[Page text]:

West Hartford Town Hall in winter. Photo credit: Ronni Newton (we-ha.com file photo)

The competitive rate came after Standard & Poor’s reaffirmed West Hartford’s ‘AAA’ rating, while Moody’s Investor Services, which changed its rating metrics in late 2022, assigned a ‘Aa1’ rating.

By Ronni Newton 

The Town of West Hartford sold $15 million of general obligation bonds Thursday morning, obtaining a very competitive rate of 3.04% True Interest Cost (TIC) for the offering after receiving 16 bids, Town Manager Rick Ledwith said.

The general obligation bonds will be used to fund projects in the town’s capital improvement program, including updates to streets, stormwater management, and investments in schools and other municipal buildings including security.

Town officials said the rates were the best-available at the time of sale, and “an excellent indication of the town’s strong financial position and AAA status.”

[Information supplied]:

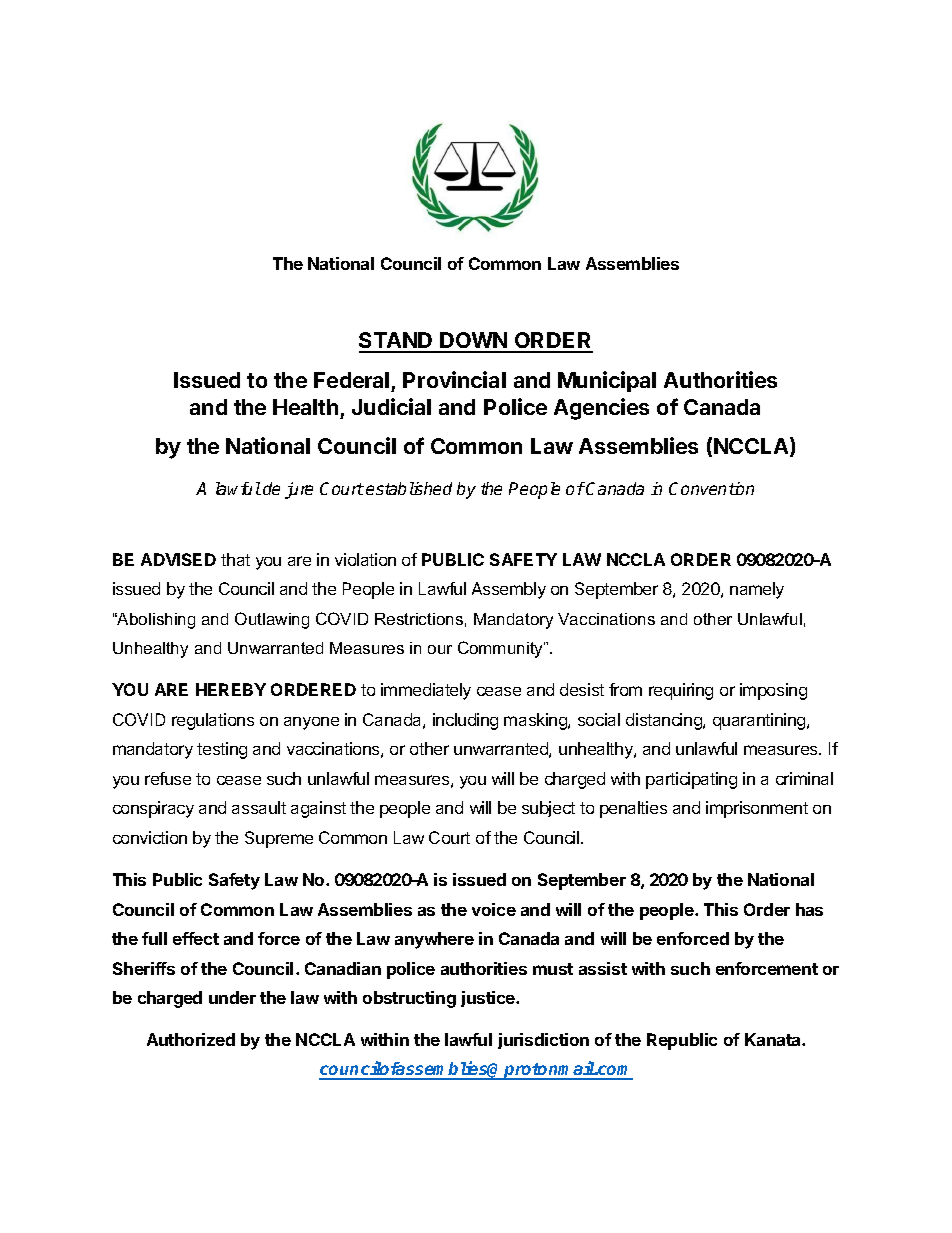  I want to click on that, so click(235, 559).
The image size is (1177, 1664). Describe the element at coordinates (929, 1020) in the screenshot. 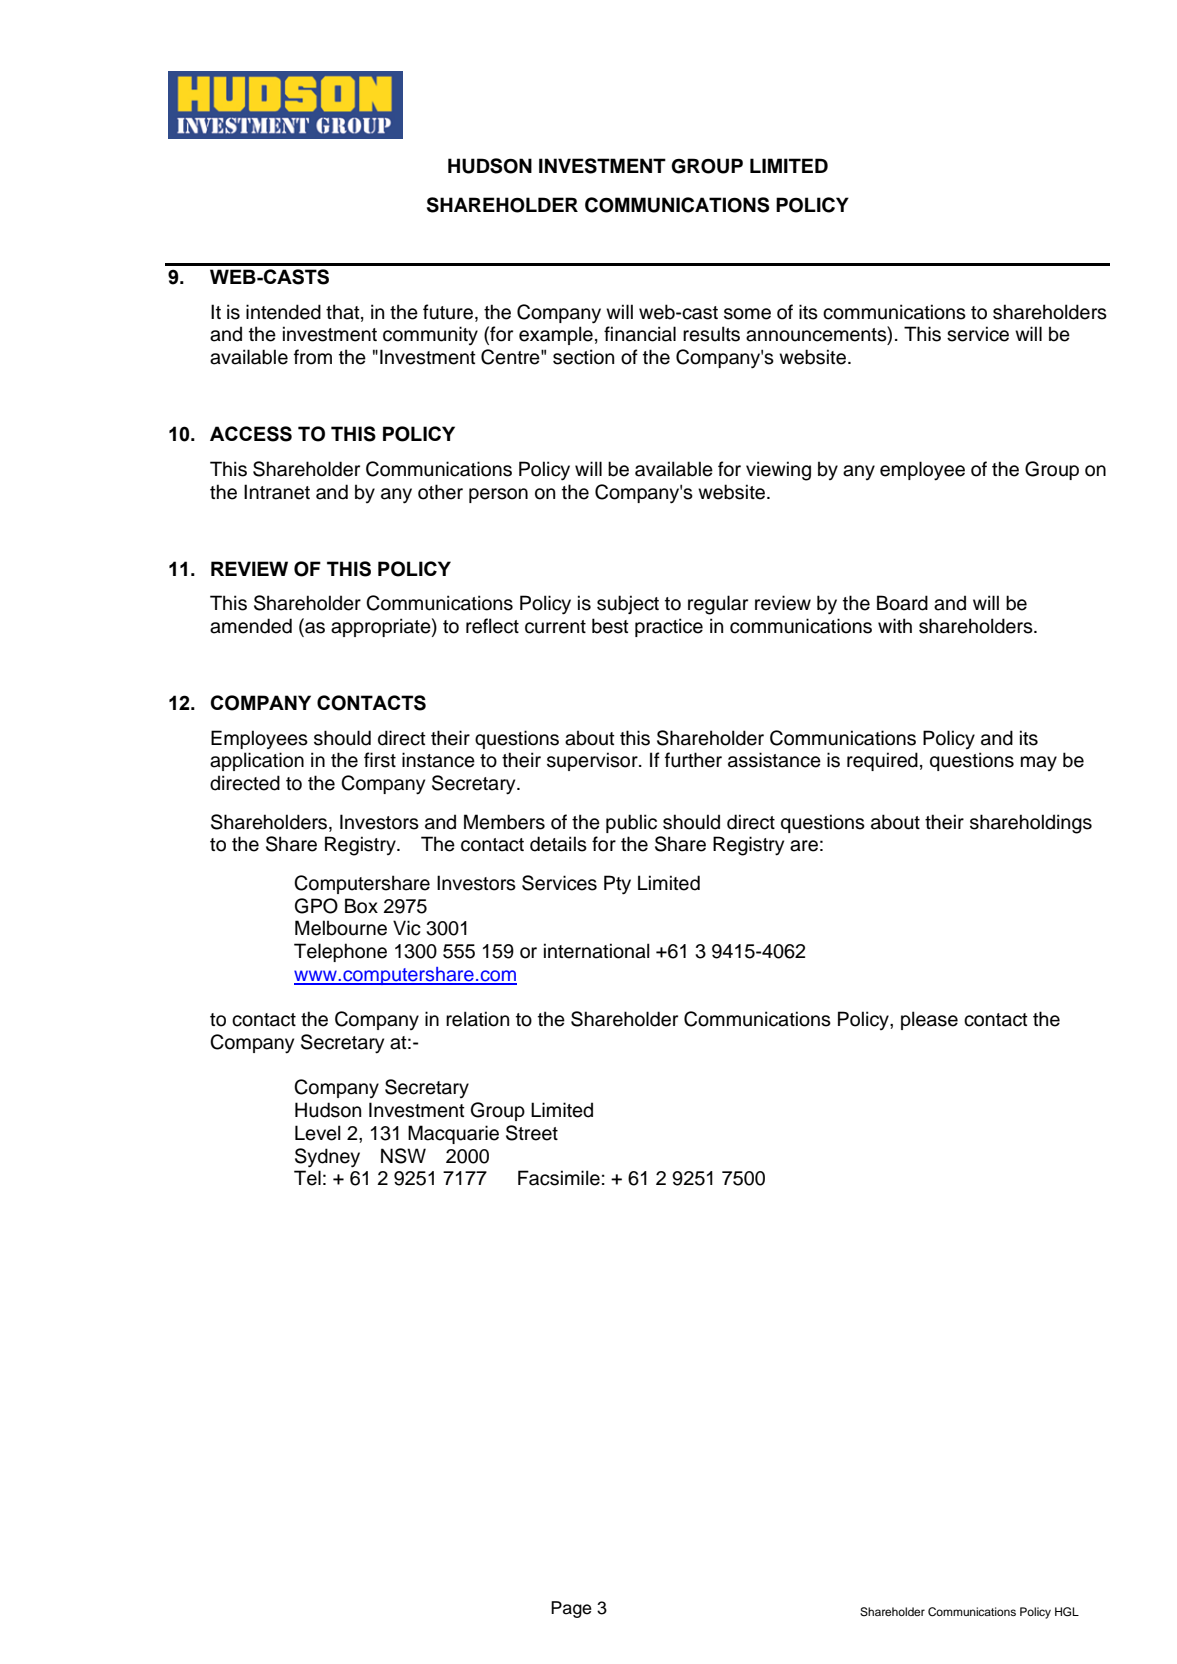

I see `please` at that location.
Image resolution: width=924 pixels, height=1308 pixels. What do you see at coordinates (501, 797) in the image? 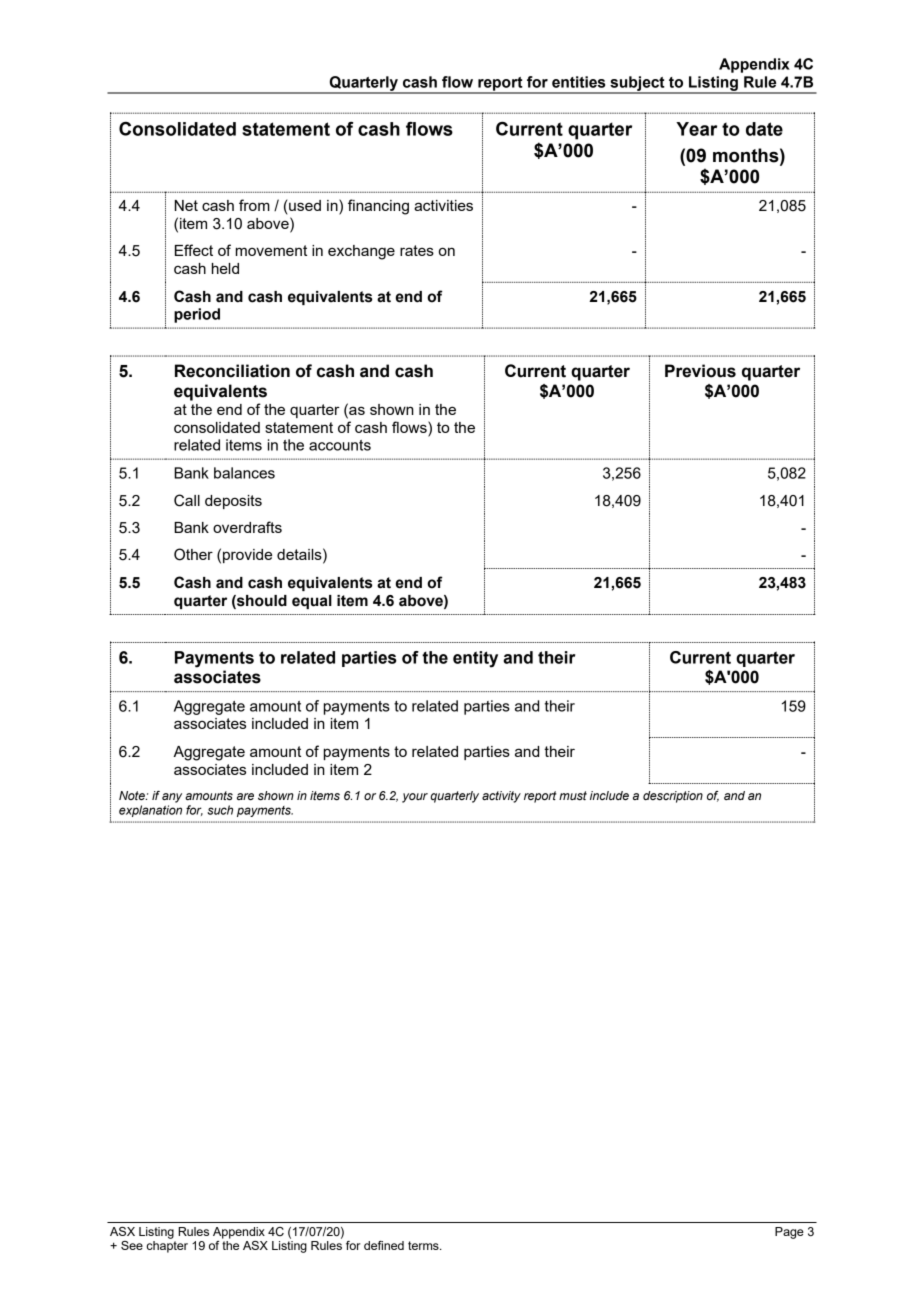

[Task objective]:
Using the article about West Hartford's bond sale, decide whether each statement agrees with it, and support each yes or no with the deciding words quoted from the article: 1. The town received 16 bids for its bond offering. 2. Moody's Investor Services reaffirmed a 'AAA' rating for West Hartford. 3. Proceeds from the bonds will help fund stormwater management. Base your responses solely on the article about West Hartford's bond sale, not on the listing.

[Answer to the task]:
1. Yes: "after receiving 16 bids"
2. No: "Moody’s Investor Services, which changed its rating metrics in late 2022, assigned a ‘Aa1’ rating"
3. Yes: "including updates to streets, stormwater management"